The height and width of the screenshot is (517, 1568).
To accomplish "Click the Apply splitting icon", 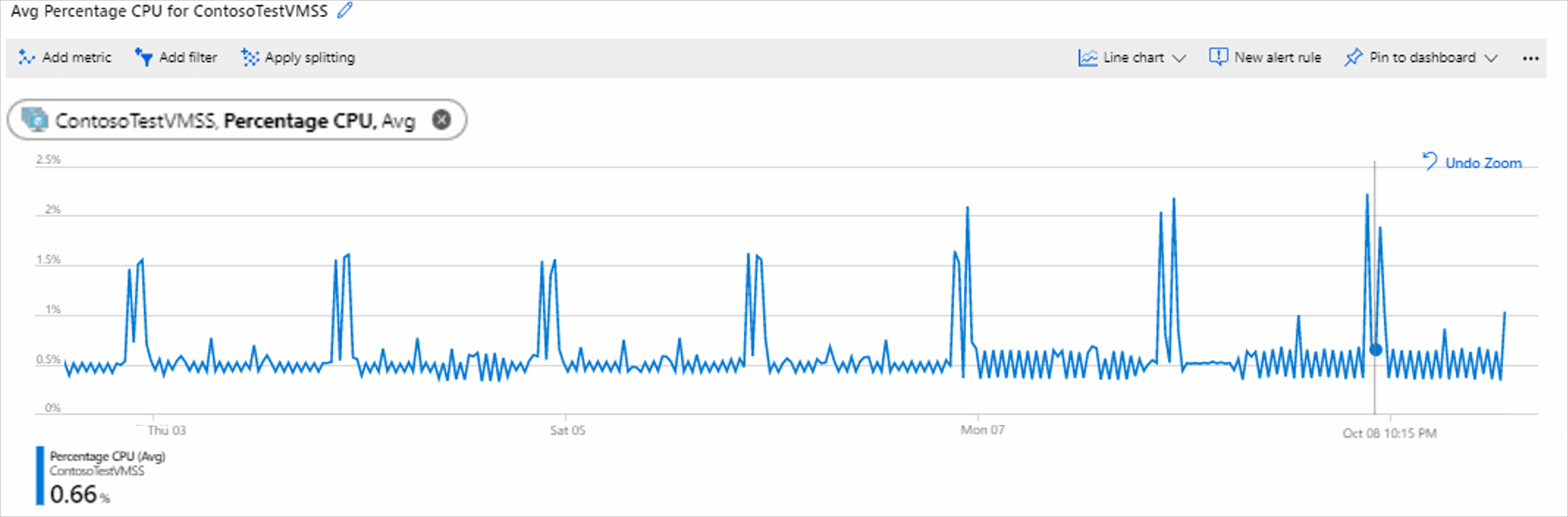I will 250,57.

+++

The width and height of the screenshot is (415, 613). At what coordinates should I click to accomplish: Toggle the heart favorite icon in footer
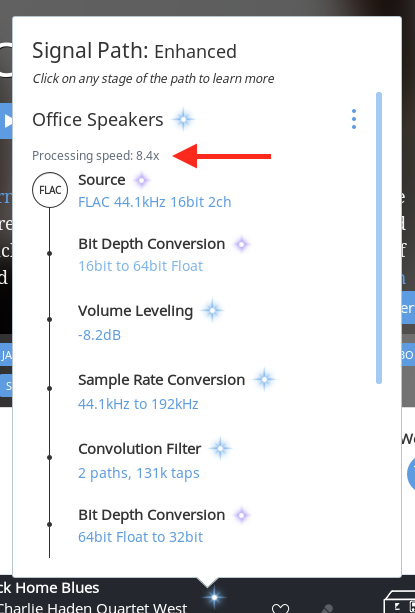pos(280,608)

+++

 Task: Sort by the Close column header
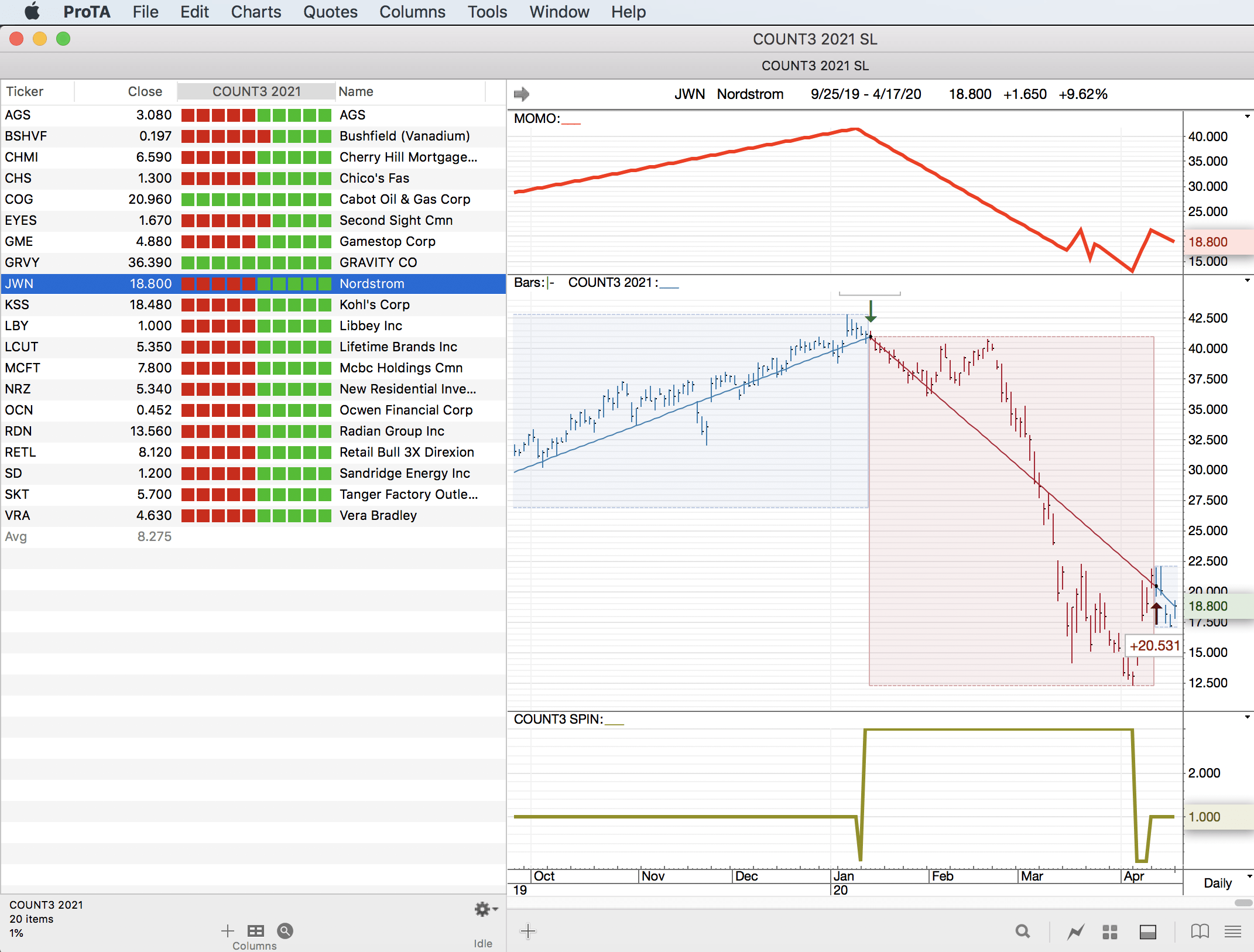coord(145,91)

+++

Exercise
Transcribe everything in the records from the line containing "The width and" down to the line containing "pos(280,608)", with both of those lines included. Omit the pictures.

Solution to this task
The width and height of the screenshot is (415, 613). At what coordinates should I click to accomplish: Toggle the heart favorite icon in footer
pos(280,608)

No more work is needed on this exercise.